**Task instructions**
Repeat each of the rows below word for word, leaving the pictures out of your answer.

**Data for this task**
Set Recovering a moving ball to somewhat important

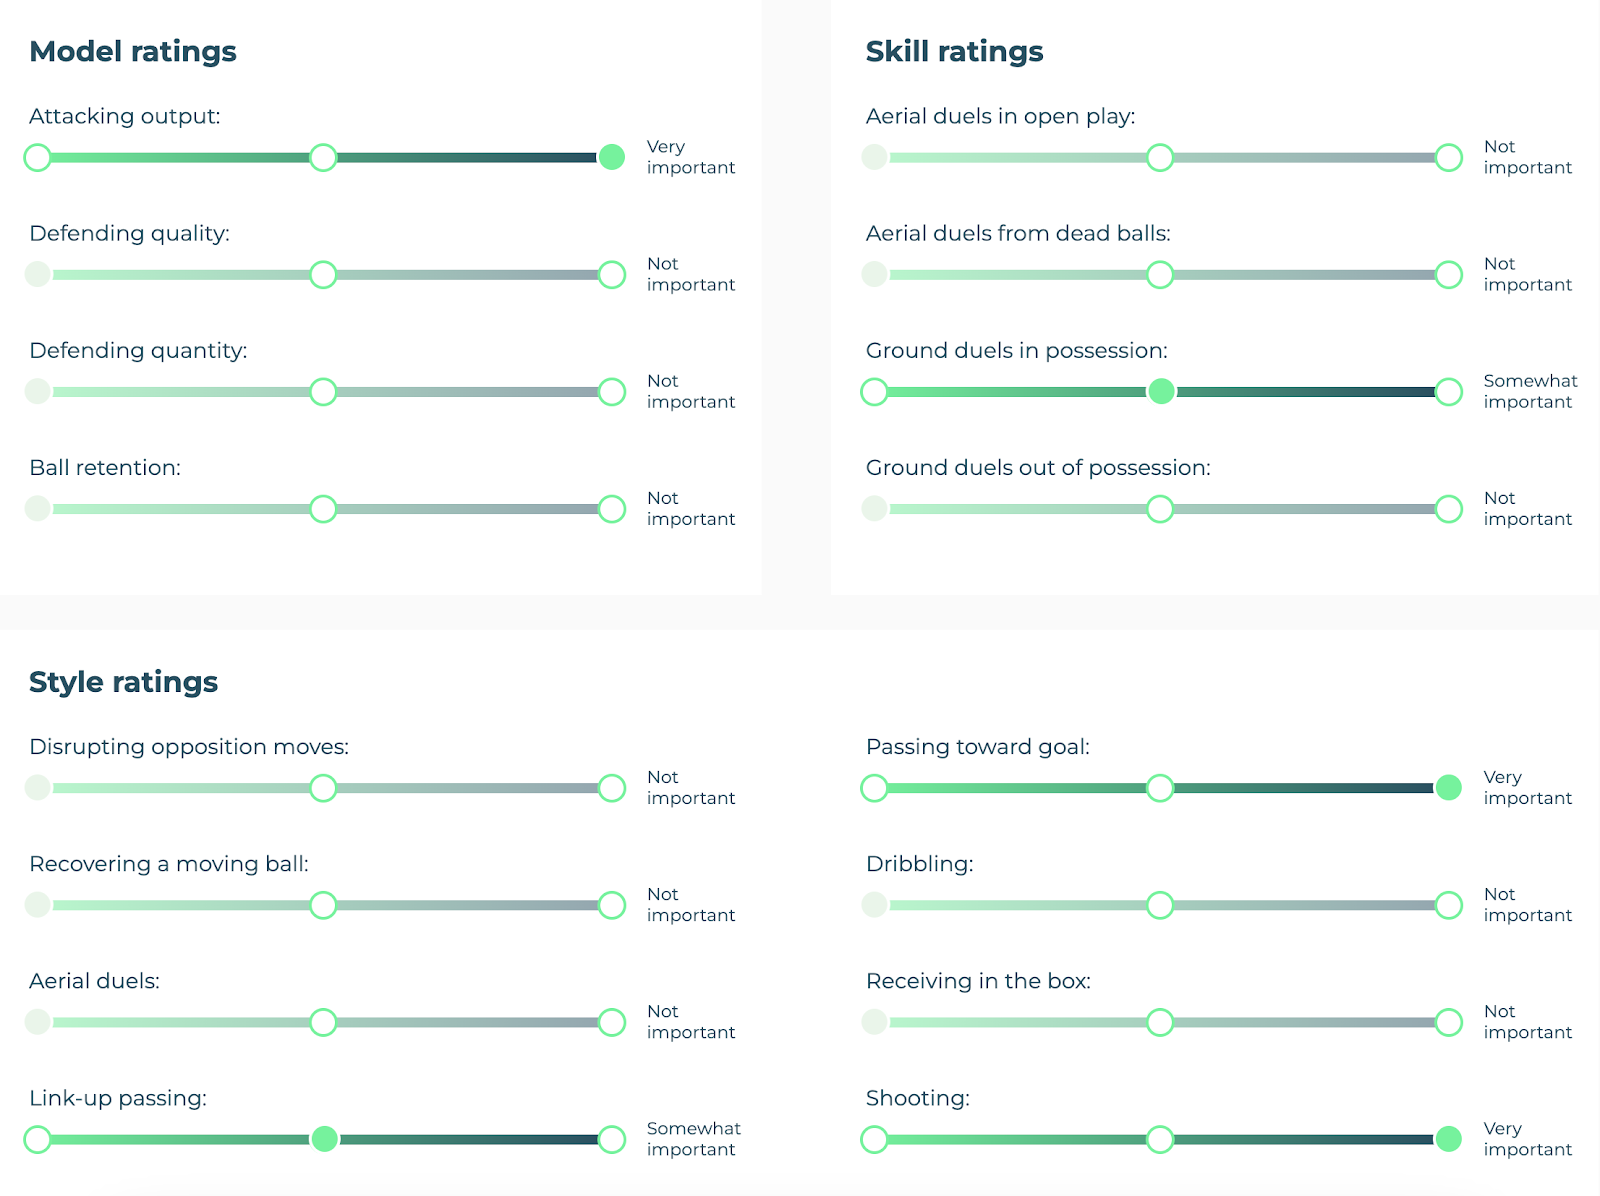(323, 905)
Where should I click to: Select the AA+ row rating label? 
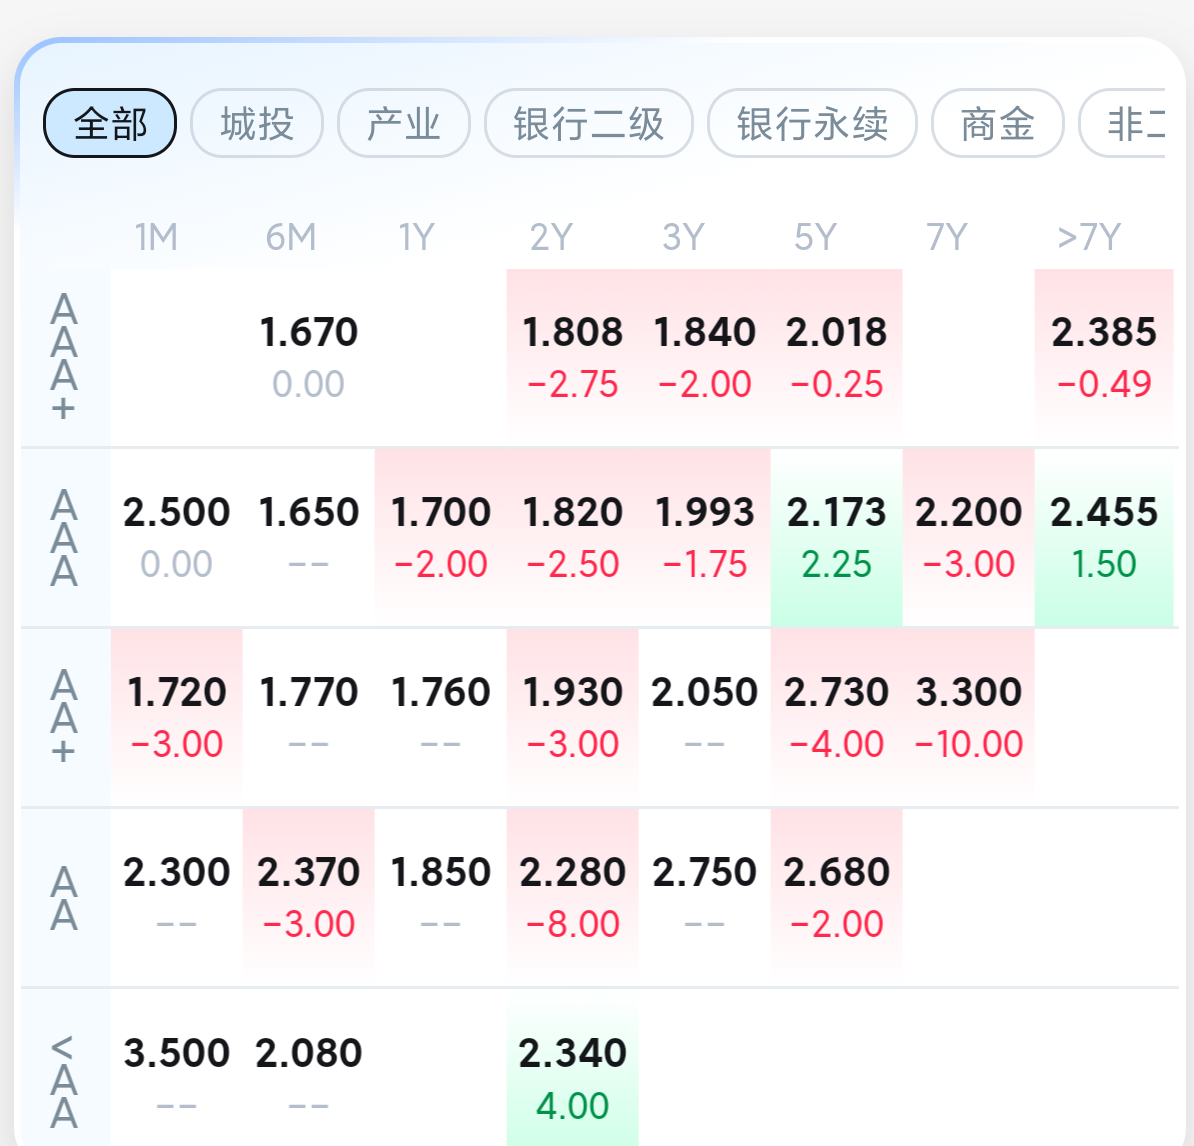tap(64, 717)
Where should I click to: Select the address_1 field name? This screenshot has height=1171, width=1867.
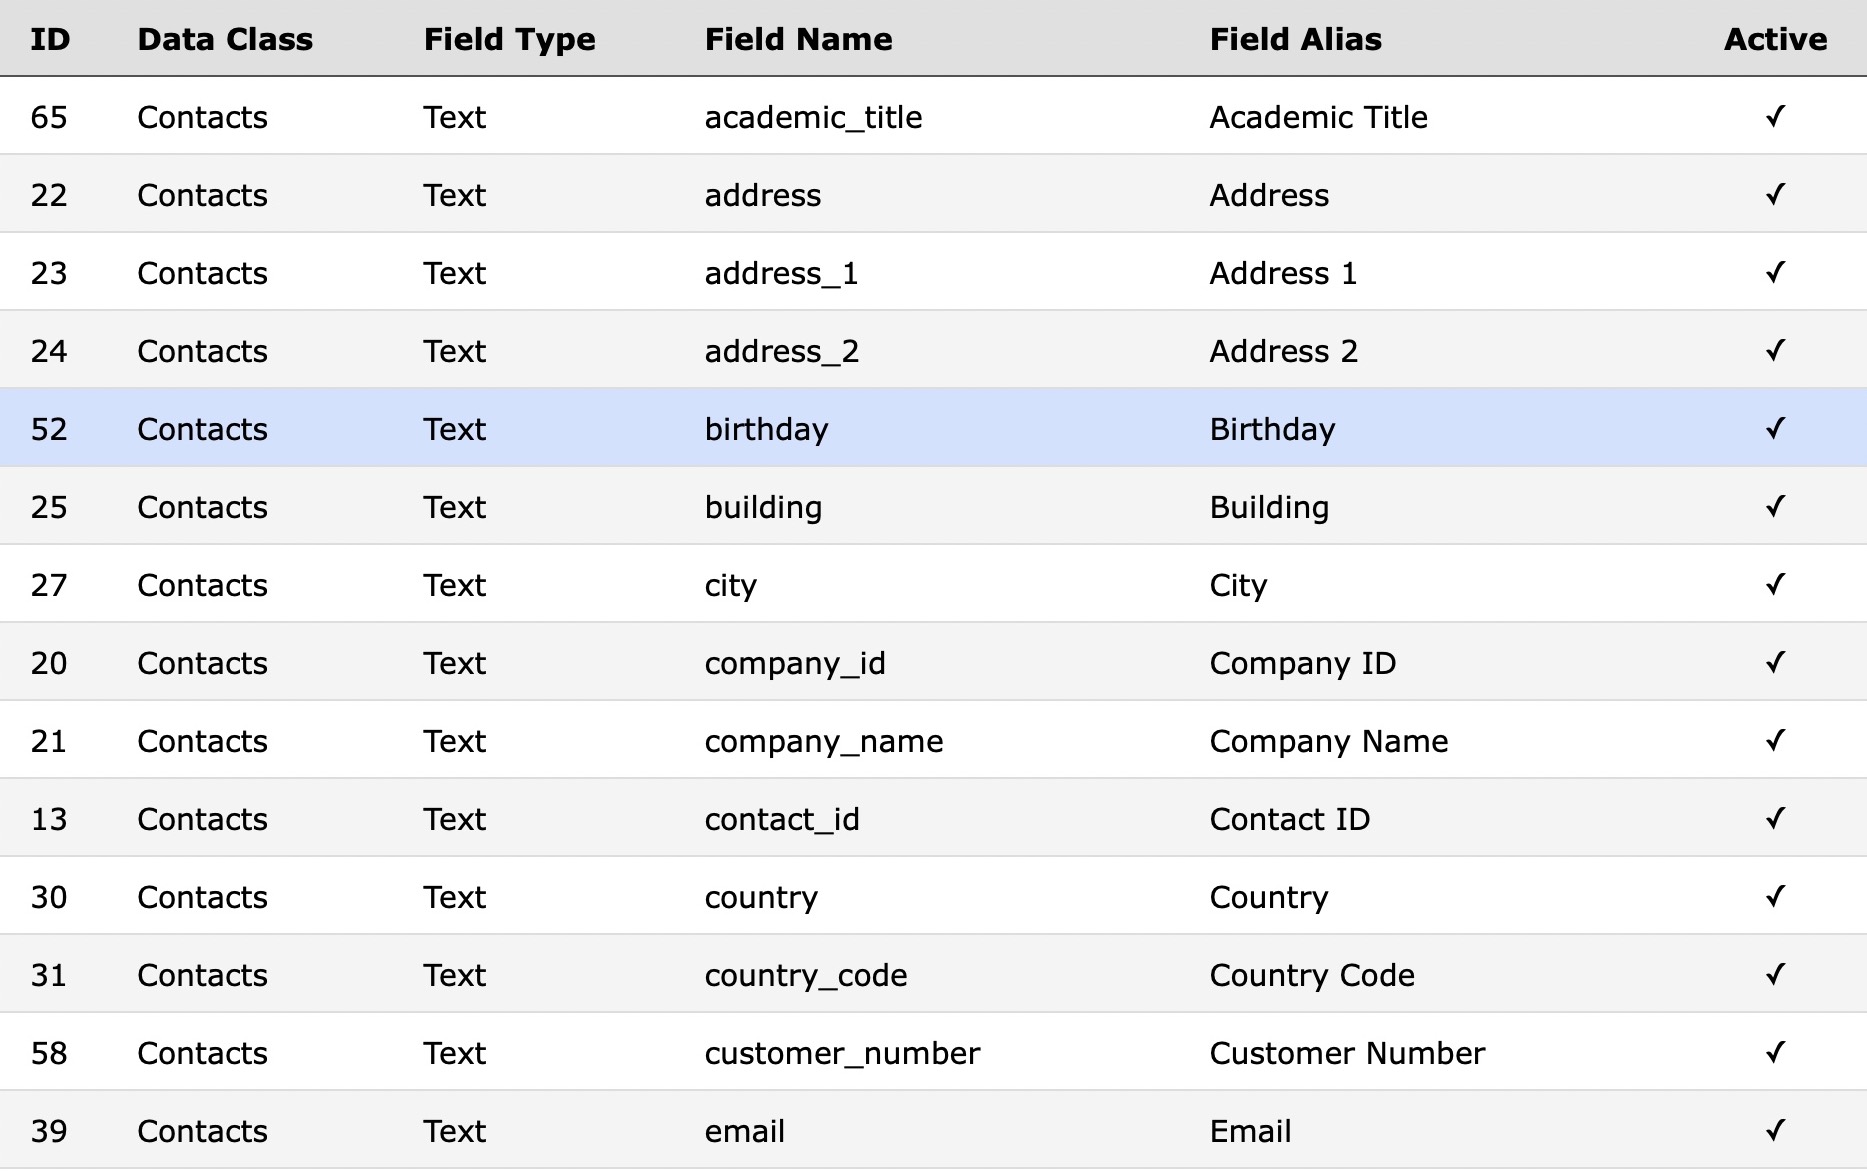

**Result of this exercise**
Set Recovering a moving ball to somewhat important

(323, 905)
Where should I click to: Select the AA+ row rating label? 
tap(64, 717)
Where should I click to: Select the address_1 field name? This screenshot has height=1171, width=1867.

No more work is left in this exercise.